Ему сеньора Сагита нравилась. Она по вечерам приходила в таверну, заказывала какой-нибудь вкусный чай и тарелку клубники, и сидела молча. Ела ягоды, смотрела в окно. Скучно проводила время. Но Заноза говорил, что она очень красивая, и что-то еще про самобытность. Вроде как, ему нравилось, что сеньора Сагита живет по своим правилам, и плевать на всех хотела. Да, это Беране тоже нравилось. Но — красивая? Да уж, куда красивей — кожа серая, волосы черные, глаза — желтые, как у кошки, и такие же огромные. Хотя, у Занозы и сеньора Лэа красивая.

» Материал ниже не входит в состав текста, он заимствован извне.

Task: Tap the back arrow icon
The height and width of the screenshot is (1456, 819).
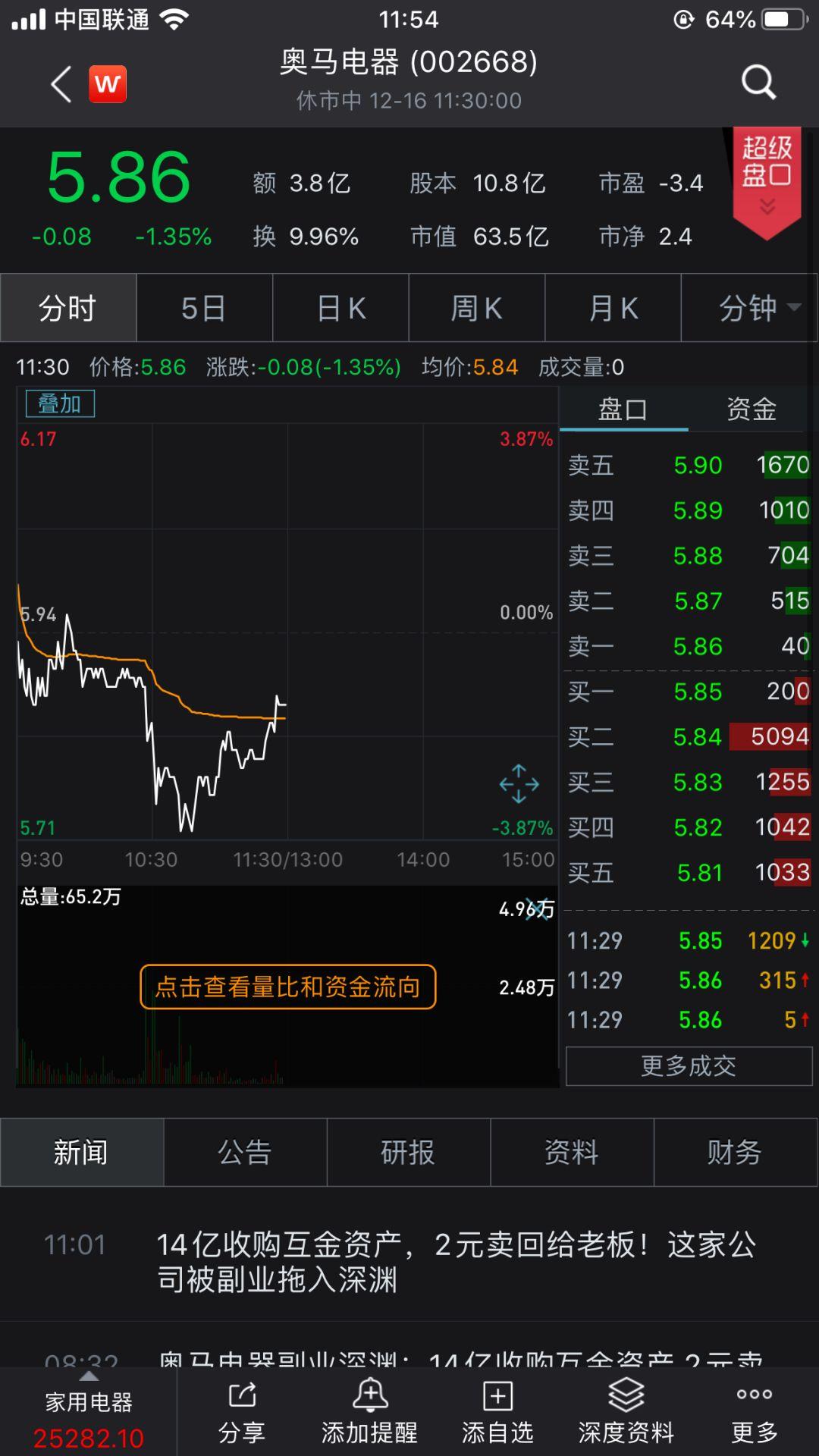Action: coord(61,83)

Берана постаралась встать так, чтобы увидеть свое отражение в ограждающем ристалище силовом поле. Поле, вообще-то, прозрачное, но иногда становится зеркальным. Свет так падает, или что? В этом Берана не разбиралась, она не маг, она — моряк и боец. Мигель говорил, что капитану корабля нужно знать много разного, и про магию в том числе, и про физику, но Беране пока позаглаза хватало астрономии и алгебры.
Кажется, она тоже была красивой. С этой розой и в новой курточке — очень даже. А то, что ей Заноза никогда не говорил комплиментов, так это потому, что у него вкуса нет вообще. Кто ему нравится? Сеньора Сагита и сеньора Лэа! Тут и добавить нечего!
— Заноза, — пора было отвлечь его от любования сеньорой Сагитой, — а ты из лука стрелять умеешь?
— Угу.
— А откуда?
— Отец учил. Потом в школе. Лук и фехтование лучше, чем гребля и бокс.
— Да?
— Угу.
— Зануда, — Берана вздохнула.
Нет, скучно ей не было, ей самой нравилось смотреть, как непрерывным потоком летят в мишени тяжелые стрелы. Но почему бы сейчас не выступать мастеру Роа, например? Он маленький и кривоногий. Или, вон, Ксо? Тот еще мельче, чем мастер Роа, к тому же, черный, как эфиоп. Да хоть бы и Дикейсеру, хоть он и высокий, и молодой. Так нет же, все трое стояли у ограждения и хлопали сеньоре Сагите. Дикейсер бросил ей цветок, эльфийка дернула рукой, и цветок оказался наколот на наконечник стрелы, которая тут же ушла в полет, в очередную мишень.
— Пойдем, — сказал Заноза, — а то плохому научишься.
И пошли к столам. Плохому, скорее, можно было научиться как раз там. Там наливались вином и пивом, орали песни, сквернословили, ухаживали за женщинами, хвалились и ссорились. Ничего нового, вообще-то, да. Хотела бы Берана этому научиться — давно бы стала лучшей. Нет, за женщинами ухаживать — это нет. И пить ей не нравилось. Но она любила петь, и умела ругаться, а в том, чтоб с кем-нибудь поссориться и подраться с ней только сеньора Лэа и могла соперничать.